-- Excerpted passage --

┄┄┄┄┄┄┄┄┄┄

China has executed eight people for “terrorist attacks,” including three it described as the masterminds of a suicide car crash in Beijing’s Tiananmen Square last year, state media reported.
Xinhua news agency said early yesterday that the eight were involved in several cases connected to the northwestern region of Xinjiang, where Beijing says separatist forces are behind a string of attacks that have rocked China in recent months.
Three of the condemned, named by Xinhua as Husanjan Wuxur, Yusup Umarniyaz and Yusup Ahmat, were “deprived of political rights to life” for their role in the brazen assault in Tiananmen Square in October last year, the news agency said.
Photo: Reuters
Two tourists were killed in the attack, in which a car rammed into bystanders on the iconic square in the heart of Beijing before bursting into flames. Three attackers also died in the incident Beijing blamed on Xinjiang separatist forces.
Xinhua said five others were executed, including Rozi Eziz, who was convicted of an attack on police in Aksu last year.
Abdusalam Elim was executed on charges of “organizing and leading a terrorist organization,” Memet Tohtiyusup had “watched audiovisual materials on religious extremism” and “killed an innocent civilian” last year, and Abdumomin Imin was described as a “terrorist ringleader” who led Bilal Berdi in attacks on police in 2011 and last year.

┄┄┄┄┄┄┄┄┄┄

-- Problems to work on --
[a] Answer these questions from the article on China's executions:
(i) How many people were executed in total?
(ii) How many tourists were killed in the Tiananmen Square attack?
(iii) What was Rozi Eziz convicted of?
[b] Please write the next part of the article on China's executions, picking up after its final sentence.

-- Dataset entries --
┄┄┄┄┄┄┄┄┄┄

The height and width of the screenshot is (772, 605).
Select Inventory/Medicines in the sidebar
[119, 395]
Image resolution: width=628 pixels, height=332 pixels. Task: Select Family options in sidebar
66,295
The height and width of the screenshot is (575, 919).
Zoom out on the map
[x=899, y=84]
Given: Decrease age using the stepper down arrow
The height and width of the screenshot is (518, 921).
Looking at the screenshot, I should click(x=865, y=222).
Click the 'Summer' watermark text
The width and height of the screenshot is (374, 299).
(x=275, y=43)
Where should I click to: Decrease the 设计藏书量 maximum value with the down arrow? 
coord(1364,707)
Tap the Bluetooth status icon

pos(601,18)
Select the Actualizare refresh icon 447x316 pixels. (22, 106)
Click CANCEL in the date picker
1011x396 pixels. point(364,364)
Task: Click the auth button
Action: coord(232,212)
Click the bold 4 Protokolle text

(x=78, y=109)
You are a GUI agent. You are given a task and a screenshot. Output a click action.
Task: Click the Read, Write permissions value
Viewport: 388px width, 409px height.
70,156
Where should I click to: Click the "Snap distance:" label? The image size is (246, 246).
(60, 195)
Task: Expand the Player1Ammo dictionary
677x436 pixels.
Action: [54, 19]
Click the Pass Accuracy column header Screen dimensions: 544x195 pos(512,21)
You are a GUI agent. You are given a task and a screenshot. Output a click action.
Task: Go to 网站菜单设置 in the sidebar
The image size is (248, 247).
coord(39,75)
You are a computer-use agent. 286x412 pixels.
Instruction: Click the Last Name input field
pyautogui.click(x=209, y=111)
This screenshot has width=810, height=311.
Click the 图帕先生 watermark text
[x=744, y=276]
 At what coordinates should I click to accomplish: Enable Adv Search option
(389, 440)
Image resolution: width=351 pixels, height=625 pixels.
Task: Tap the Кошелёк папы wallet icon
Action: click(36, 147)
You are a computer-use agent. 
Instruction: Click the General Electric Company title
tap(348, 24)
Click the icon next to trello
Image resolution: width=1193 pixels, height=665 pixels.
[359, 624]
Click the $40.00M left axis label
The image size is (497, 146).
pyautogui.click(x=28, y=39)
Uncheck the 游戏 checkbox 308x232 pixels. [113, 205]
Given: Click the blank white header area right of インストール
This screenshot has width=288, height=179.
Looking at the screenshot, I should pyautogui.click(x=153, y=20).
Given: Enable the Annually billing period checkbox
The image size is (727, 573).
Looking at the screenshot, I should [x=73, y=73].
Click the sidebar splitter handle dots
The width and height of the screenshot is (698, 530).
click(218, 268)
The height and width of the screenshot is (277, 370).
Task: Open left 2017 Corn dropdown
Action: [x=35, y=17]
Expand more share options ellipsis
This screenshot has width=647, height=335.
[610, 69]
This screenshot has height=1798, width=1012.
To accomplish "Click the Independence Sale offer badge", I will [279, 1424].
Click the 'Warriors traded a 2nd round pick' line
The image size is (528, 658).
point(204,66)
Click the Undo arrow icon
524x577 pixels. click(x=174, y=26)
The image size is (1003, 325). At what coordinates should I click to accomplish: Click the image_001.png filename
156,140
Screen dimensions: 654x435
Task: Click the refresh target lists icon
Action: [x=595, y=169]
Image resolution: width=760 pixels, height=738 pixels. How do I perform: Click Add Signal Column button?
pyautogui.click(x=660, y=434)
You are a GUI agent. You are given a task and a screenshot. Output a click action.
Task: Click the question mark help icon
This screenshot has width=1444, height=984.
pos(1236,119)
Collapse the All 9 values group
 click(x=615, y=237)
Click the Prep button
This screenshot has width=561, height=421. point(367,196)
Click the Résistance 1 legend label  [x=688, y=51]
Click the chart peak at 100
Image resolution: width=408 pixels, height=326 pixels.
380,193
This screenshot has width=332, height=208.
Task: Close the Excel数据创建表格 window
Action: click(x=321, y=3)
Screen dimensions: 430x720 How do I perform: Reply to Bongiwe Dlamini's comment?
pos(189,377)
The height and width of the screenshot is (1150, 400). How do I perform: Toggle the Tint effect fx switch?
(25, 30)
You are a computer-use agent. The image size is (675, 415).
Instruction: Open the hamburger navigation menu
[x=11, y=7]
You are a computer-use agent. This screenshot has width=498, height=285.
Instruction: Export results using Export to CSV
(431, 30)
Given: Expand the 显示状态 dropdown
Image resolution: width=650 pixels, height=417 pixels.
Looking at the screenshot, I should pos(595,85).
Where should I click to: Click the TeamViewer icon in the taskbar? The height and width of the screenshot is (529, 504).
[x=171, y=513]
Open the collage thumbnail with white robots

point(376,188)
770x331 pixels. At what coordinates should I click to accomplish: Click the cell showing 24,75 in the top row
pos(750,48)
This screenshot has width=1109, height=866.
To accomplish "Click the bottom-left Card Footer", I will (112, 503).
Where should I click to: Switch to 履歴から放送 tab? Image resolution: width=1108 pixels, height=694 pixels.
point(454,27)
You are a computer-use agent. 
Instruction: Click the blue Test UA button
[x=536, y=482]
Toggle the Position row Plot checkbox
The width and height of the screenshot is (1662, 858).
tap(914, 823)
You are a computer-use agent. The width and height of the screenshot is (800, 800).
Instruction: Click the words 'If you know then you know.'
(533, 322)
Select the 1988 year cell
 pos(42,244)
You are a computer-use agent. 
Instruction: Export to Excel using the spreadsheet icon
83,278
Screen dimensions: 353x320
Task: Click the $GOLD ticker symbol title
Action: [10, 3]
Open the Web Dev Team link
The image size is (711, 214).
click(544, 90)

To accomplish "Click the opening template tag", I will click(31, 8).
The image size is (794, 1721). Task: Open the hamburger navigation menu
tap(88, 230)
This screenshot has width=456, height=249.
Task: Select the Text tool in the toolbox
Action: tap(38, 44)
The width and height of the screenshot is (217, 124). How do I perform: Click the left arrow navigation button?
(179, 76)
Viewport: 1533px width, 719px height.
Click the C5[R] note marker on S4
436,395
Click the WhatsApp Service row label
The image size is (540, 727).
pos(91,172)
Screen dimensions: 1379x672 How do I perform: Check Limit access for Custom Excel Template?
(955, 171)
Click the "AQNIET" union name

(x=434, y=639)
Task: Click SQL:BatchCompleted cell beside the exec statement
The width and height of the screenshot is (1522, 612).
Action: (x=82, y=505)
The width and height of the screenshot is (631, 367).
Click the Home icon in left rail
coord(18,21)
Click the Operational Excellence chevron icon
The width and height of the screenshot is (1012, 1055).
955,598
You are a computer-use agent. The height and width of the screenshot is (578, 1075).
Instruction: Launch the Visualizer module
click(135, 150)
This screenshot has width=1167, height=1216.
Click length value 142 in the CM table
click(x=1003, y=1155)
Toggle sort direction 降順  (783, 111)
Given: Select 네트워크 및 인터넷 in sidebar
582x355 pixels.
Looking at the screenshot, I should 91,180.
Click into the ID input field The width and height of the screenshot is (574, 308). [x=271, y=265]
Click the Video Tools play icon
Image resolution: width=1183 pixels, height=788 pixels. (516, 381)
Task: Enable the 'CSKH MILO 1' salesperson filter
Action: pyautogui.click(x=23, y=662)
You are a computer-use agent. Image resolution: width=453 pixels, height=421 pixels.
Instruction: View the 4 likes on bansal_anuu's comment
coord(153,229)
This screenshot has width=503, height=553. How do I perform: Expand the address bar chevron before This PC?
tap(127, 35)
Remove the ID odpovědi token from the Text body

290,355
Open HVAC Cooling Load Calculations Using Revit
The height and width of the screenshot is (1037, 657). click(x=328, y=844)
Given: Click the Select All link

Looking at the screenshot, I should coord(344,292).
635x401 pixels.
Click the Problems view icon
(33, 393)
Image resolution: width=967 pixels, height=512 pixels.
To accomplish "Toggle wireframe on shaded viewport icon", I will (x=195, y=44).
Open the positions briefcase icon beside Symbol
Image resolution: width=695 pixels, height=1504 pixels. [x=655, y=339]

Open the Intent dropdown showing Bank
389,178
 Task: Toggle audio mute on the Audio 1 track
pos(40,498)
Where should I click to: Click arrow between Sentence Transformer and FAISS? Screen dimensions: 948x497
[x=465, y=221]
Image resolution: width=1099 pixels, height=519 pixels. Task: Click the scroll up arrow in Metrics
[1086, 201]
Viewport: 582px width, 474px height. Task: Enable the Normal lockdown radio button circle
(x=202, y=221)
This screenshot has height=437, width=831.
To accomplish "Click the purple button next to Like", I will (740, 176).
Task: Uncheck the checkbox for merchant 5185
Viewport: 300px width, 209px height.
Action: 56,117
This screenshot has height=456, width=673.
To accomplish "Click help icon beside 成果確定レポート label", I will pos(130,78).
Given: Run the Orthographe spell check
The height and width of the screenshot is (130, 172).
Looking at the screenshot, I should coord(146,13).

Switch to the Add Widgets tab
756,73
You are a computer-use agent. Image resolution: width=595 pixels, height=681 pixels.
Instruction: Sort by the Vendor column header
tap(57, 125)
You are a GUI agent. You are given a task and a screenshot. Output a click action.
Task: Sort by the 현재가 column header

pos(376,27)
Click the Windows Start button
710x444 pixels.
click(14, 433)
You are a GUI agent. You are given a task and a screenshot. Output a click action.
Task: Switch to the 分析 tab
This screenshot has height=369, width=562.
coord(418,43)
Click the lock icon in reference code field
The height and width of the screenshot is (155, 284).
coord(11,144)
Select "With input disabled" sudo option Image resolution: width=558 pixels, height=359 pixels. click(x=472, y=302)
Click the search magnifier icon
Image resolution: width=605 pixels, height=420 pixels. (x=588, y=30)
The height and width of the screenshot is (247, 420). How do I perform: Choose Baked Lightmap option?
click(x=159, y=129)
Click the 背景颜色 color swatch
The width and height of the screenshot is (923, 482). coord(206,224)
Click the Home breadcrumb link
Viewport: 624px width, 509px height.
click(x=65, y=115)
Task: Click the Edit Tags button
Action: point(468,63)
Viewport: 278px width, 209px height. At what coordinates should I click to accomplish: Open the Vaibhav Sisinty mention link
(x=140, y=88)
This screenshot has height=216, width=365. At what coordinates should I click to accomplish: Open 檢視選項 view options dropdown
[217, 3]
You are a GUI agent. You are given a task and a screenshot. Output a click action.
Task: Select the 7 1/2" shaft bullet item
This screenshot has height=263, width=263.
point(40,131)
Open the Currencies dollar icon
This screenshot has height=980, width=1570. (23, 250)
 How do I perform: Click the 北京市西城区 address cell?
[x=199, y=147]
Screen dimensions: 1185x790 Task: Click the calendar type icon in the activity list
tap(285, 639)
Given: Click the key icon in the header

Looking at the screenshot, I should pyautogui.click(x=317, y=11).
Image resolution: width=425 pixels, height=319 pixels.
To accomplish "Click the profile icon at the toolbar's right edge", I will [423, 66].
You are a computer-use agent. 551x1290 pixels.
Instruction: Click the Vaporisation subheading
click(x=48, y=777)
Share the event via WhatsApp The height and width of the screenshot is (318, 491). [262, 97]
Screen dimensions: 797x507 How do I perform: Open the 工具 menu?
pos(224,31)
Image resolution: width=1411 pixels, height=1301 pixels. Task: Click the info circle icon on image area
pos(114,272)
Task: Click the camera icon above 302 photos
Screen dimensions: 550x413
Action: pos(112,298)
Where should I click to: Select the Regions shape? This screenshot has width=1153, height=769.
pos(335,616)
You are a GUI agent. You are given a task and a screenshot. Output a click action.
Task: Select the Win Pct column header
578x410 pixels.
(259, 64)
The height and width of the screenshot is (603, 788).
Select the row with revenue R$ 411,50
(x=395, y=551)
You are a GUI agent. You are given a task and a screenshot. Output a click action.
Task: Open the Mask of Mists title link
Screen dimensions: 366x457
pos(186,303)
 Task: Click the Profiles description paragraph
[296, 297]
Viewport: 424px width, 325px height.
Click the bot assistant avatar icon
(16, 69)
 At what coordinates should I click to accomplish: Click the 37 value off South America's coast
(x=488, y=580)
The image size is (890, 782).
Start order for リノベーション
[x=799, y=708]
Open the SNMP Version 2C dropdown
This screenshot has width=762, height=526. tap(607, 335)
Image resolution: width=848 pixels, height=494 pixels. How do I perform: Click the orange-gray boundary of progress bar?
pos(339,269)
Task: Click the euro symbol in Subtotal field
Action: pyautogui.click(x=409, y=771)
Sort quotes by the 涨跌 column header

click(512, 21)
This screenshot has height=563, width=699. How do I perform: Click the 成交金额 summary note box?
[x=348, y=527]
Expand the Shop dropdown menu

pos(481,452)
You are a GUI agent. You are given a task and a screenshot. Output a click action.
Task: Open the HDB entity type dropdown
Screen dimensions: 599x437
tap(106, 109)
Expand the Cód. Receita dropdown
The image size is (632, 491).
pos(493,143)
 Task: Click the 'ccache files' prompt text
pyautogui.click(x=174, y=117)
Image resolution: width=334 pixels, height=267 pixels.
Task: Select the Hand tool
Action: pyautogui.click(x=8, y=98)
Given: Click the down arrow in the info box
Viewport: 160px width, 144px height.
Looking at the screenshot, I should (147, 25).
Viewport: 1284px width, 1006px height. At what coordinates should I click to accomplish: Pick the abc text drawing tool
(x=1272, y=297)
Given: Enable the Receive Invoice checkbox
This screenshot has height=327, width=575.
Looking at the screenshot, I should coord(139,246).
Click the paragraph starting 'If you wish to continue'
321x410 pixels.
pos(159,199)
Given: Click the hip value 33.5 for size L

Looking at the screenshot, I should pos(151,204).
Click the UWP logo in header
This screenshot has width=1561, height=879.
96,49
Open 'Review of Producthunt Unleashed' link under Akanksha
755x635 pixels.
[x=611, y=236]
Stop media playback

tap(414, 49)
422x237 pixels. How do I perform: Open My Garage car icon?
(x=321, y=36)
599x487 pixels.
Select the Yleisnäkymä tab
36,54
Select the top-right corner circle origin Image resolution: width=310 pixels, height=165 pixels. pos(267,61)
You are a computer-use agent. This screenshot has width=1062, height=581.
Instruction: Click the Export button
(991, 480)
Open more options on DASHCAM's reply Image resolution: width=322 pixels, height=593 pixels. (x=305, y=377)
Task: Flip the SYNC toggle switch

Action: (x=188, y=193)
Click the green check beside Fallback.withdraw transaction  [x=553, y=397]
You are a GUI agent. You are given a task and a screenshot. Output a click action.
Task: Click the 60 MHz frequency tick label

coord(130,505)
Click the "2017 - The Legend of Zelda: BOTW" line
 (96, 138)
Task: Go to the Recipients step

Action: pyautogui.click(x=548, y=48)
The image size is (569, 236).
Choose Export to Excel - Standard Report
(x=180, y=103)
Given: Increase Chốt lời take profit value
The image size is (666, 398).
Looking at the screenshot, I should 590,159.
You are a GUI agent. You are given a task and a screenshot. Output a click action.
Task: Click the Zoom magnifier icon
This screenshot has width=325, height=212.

┄┄┄┄┄┄┄┄┄┄

-- Answers given --
[a]
(i) Eight.
(ii) Two.
(iii) An attack on police in Aksu last year.

[b]
Xinhua, which cited Xinjiang’s regional publicity department in its report, did not say when the executions were carried out.
The sentences underscore the tough approach Beijing is taking on the increasingly violent incidents. The Tiananmen attack was one of several to have rocked China since last year and which Beijing has blamed on Xinjiang separatists.
The far western region is the resource-rich homeland of Uighurs and other groups, where ethnic tensions and discontent with the government explode into violence.
In March, a knife assault at a railway station in the southern city of Kunming left 29 dead and 143 wounded. Two months later, 39 people were killed, along with four attackers, and more than 90 wounded when assailants threw explosives and drove two off-road vehicles through a crowd at an Urumqi market.
Chinese courts, which are controlled by the Chinese Communist Party (CCP) and have a near-perfect conviction rate, frequently impose death sentences for terror offenses.
The executions and sentences are part of a crackdown that comes after Beijing vowed a year-long campaign against terrorism in the wake of the Urumqi market attack.
In June, 13 people were executed for Xinjiang linked terrorist attacks.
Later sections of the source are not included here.